Most policymakers we briefed had never thought about what would happen to their states economies if warming oceans made for sicker marine organisms. They were clearly concerned, and it was motivating to see them respond constructively. Their excitement was palpable as staffers brainstormed about new legislation focused on ocean health. Many of them indicated their support for a new bill introduced by Congressman Dennis Heck of Washington, the Emergency Marine Disease Act (which ultimately failed to pass).
In that moment, I realized the urgent need for scientists to communicate to citizens and policymakers what we are learning about marine disease. We need to tell the stories of what we discover in the lab and the field. We need to translate our data and findings into forms that make the public more aware of the seriousness of the threats that ocean pathogens pose to our food supplies, economies, livelihoods, and health. We need to propose ways to protect the health of the oceans and better manage our impacts. That was the moment I resolved to do my part in this effort. After much reflection, I decided that a book detailing my experiences with four recent and serious disease outbreaks might be the best way to raise public awareness of the threat of marine diseases and motivate others to take action.
It takes a village to write a book like this and I am grateful to my friends, colleagues, and family members for their help and encouragement. My son Nathan, himself a writer, helped with hours of editing and ideas in the formulation, proposal writing, and early versions of the book. My daughter Morgan commented on the corals chapter. My husband Chuck listened patiently, advised on oceanographic issues, and helped brainstorm titles and frame ideas.

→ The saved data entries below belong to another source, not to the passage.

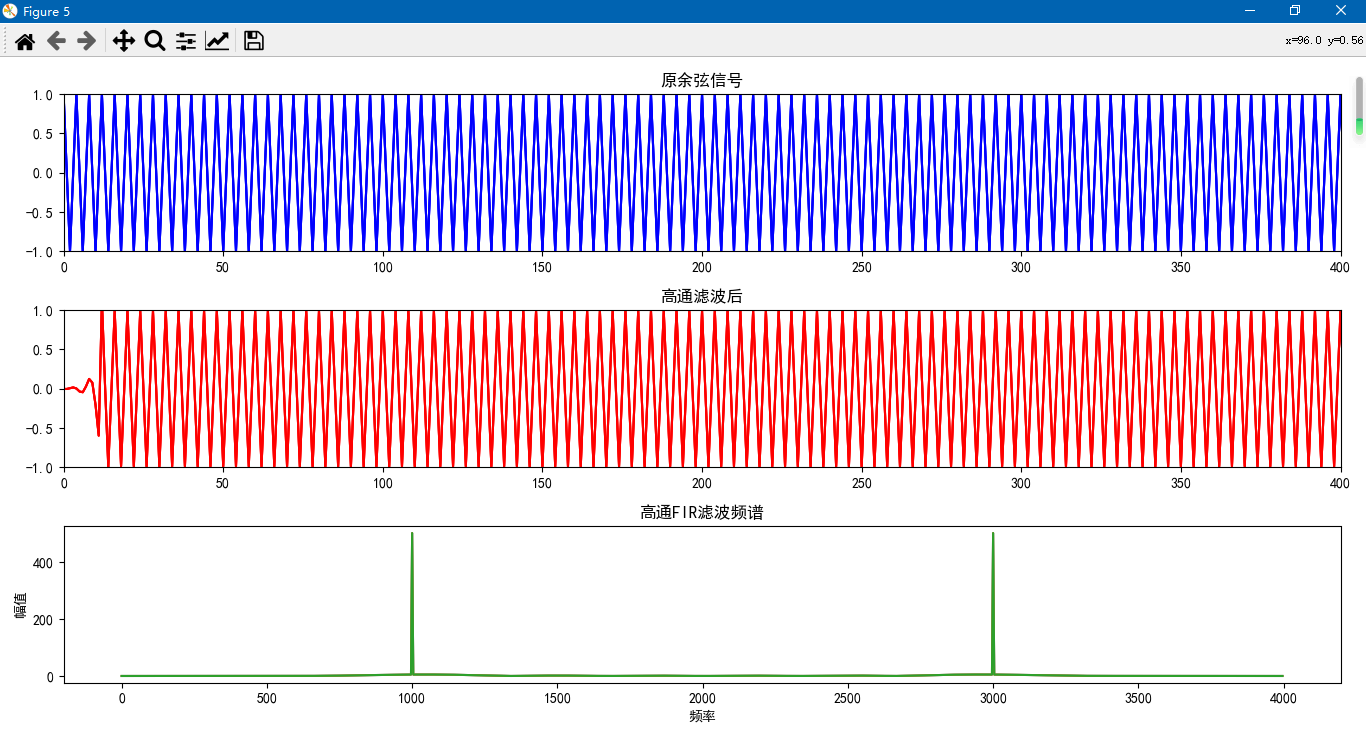Open the Configure subplots dialog

click(185, 40)
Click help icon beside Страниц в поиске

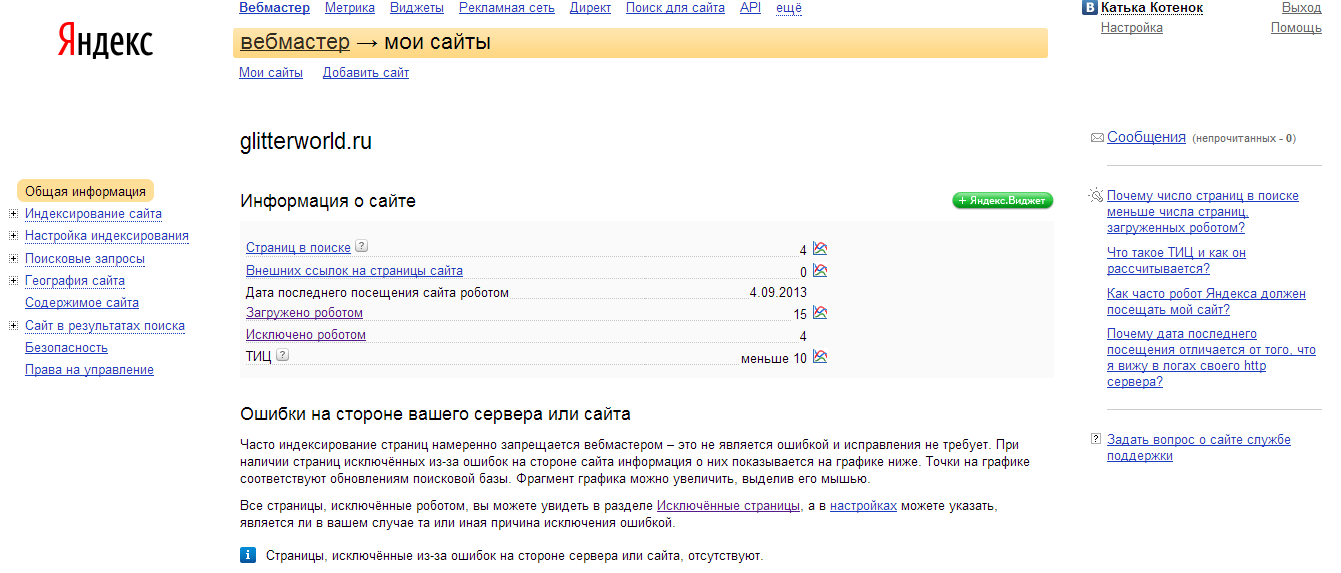362,247
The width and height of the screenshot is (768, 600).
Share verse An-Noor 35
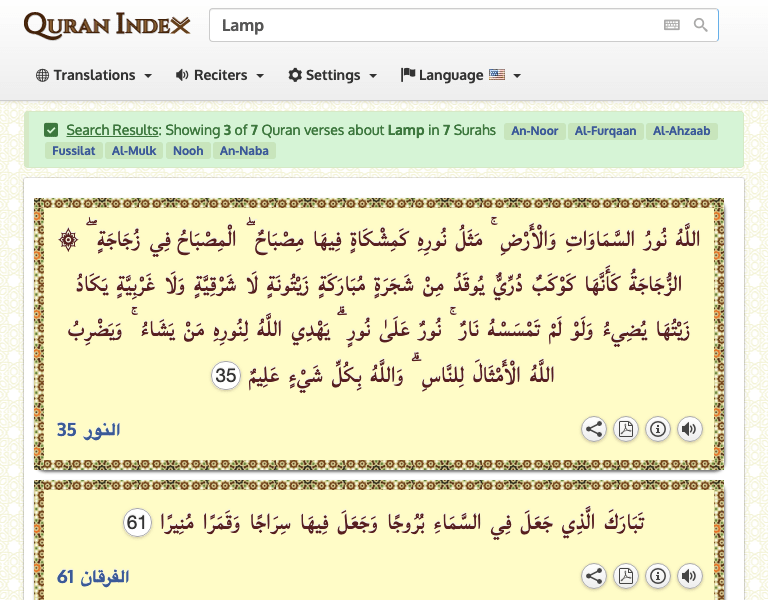pos(594,430)
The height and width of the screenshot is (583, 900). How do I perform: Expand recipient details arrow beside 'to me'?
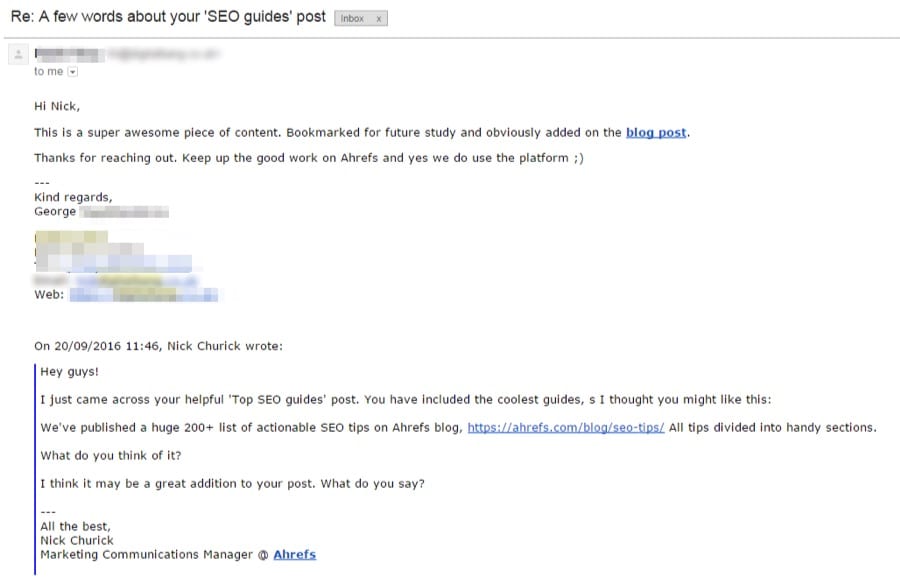[x=72, y=72]
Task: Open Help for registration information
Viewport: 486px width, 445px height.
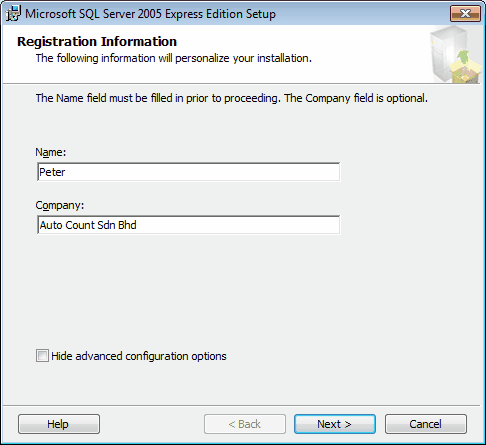Action: (x=59, y=424)
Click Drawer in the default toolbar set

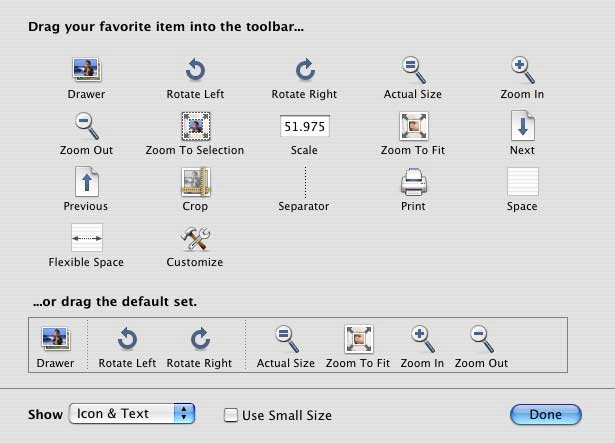(x=55, y=339)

Substantive early help came from Steve Palumbi and Peter Sale, who read and advised on an early version. Developmental editor Eric Engles read every word twice and was a constant force in helping me translate my ideas from the ivory tower to a place closer to real lives.
The people in my research lab at Cornell have been mainstays of help, guidance, and fact-checking. Phoebe Dawkins edited, suggested good ideas and new wording, fact-checked, prepared literature lists, corrected spelling, prepared figures, and advised on maps, all with genuine enthusiasm and unceasing encouragement. Putu Dawkins drew the maps. Allison Tracy read, revised, and made suggestions on several chapters, including those about corals and salmon and the final chapter. Morgan Eisenlord helped with the starfish chapter and Olivia Graham with the final chapter. Joleah Lamb provided help on both the corals chapter and the final chapter. Cornell undergraduates in my research apprenticeship semester also commented on some sections.
My colleagues were generous with their time, helping me with fact-checking and related matters. Colleen Burge reviewed the chapters on abalone and starfish. Ian Hewson reviewed the starfish chapter; Carolyn Friedman and Brian Tissot the chapter on abalone; and Maya Groner, Paul Hershberger, and Kim Sundberg the chapter about salmon. At the eleventh hour, Scott Schwinge and Joe Gaydos read the entire book and helped weed out many extra references.
I am grateful to the team at the University of California Press: Kate Marshall, for supporting the concept and the book from the beginning; Dore Brown, for shepherding the book through the production process; and Jan Spauschus, for thoughtful copy editing.
I appreciate National Science Foundation funding of our Ocean Health Research Coordination Network. Ocean Outbreak communicates themes developed over the five years of that project and the views of the many scientists involved. Funding from the Atkinson Center at Cornell, the Nature Conservancy, and the Environmental Defense Fund facilitated the work in Indonesia and Myanmar.